The results may indicate a slight overfitting because of the reduced number of samples for training and test. Although RF better handles reduced datasets, it would benefit from a higher number of predictors. Here, because of the high spatial resolution of radar data, the addition of other meteorological variables would need further treatment and evaluation before being used in the model. This might be interesting in the future along with a new evaluation of the RF model with a longer time series, and as a result, an increased number of rainfall events.
The biggest advantage is that the RF approach will benefit much more from additional training data obtainable in the near future, since machine learning-based models perform better when the training set increases. Additional extreme values will most likely improve on the underestimation of high rainfall values.
As with many other radar observations, there are specific but very localized problems with higher mountains. If there is more than 50% of beam obstruction, only few events of rainfall are captured, namely those where rainfall (also) occurs in higher atmospheric layers. While this is still useful for nowcasting and warning purposes, climatological analyses are not possible under those circumstances. Nevertheless, the good operational conditions in Piura will also help to improve the methodology for the Ecuador radars of the same type, because it is now possible to better separate the internal effects of the radar system from external effects caused by the topography. Furthermore, the RF approach bears quite some potential for being used for the whole radar network of all four instruments, although the amount of data and the potentially larger feature list will be computationally demanding.

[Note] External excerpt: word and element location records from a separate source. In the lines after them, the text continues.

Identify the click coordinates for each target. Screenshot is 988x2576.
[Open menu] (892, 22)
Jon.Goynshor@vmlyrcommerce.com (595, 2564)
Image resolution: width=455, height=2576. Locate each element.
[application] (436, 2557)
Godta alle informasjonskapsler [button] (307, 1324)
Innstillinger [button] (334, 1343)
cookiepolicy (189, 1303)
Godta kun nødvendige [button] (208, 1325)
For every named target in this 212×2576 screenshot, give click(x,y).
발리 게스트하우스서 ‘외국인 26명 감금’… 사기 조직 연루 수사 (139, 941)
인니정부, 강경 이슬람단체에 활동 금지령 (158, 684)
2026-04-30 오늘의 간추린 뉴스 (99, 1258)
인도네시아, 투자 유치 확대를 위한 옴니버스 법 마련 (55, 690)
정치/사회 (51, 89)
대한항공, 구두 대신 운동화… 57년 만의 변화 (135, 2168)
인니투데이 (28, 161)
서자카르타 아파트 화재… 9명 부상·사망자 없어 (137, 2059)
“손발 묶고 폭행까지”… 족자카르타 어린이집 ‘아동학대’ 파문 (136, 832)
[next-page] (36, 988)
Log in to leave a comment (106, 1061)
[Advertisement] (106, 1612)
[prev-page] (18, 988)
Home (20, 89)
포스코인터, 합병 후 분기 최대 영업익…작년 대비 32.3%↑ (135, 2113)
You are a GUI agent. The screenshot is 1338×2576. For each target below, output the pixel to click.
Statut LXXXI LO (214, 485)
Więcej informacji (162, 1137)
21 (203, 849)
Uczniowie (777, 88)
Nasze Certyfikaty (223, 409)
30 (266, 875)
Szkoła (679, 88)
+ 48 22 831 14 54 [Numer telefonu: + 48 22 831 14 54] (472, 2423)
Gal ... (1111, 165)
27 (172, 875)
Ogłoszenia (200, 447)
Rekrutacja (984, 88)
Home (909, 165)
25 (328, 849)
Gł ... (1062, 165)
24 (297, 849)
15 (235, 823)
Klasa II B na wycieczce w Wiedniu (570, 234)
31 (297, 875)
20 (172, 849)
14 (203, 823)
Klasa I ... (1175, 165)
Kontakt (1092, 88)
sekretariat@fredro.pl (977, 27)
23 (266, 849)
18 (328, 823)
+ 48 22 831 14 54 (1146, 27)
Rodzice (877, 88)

For operational use, both approaches will be continued and validated on a frequent short-term basis. Possibly, a weighted mean of both approaches may give the best results and it may also be helpful to use additional upscaling factors, as suggested by the low slope values of the validation plots. This will also be monitored in the light of upcoming extreme events and their impact on environment, society, and infrastructure. Lastly, the primary application for the calibrated radar data is public use and support of authorities during extreme events.